■ Task instructions
Which lines to output? The line containing "Task: Open AWS CloudShell icon in top bar" and every line after it in the data below, each copied exactly.

Data to process START

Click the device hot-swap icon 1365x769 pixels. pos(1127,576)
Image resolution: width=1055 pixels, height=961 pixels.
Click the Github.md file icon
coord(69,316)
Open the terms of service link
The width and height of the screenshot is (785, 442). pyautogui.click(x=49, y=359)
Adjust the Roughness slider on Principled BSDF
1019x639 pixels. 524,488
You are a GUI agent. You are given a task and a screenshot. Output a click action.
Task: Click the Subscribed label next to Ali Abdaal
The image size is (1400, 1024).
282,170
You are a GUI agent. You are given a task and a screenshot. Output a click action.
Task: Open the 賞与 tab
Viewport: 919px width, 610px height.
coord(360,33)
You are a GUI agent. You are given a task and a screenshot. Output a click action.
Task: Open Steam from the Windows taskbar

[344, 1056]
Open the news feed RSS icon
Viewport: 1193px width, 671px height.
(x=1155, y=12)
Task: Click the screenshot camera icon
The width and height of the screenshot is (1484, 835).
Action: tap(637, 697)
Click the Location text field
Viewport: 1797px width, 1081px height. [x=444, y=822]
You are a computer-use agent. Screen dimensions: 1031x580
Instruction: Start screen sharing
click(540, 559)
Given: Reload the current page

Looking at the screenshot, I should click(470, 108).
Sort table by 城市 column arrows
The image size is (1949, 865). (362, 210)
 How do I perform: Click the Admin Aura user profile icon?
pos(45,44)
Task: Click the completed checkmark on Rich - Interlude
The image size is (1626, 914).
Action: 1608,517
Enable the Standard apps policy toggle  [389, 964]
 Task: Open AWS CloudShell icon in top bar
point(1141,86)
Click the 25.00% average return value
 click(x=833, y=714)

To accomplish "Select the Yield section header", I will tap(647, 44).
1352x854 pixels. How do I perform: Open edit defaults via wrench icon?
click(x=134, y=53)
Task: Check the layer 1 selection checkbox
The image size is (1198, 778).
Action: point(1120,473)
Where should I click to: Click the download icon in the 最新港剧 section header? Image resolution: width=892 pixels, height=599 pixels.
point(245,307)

Data to process END

■ Solution to this task
 Task: Open AWS CloudShell icon in top bar
point(1141,86)
Click the 25.00% average return value
 click(x=833, y=714)

To accomplish "Select the Yield section header", I will tap(647, 44).
1352x854 pixels. How do I perform: Open edit defaults via wrench icon?
click(x=134, y=53)
Task: Check the layer 1 selection checkbox
The image size is (1198, 778).
Action: point(1120,473)
Where should I click to: Click the download icon in the 最新港剧 section header? Image resolution: width=892 pixels, height=599 pixels.
point(245,307)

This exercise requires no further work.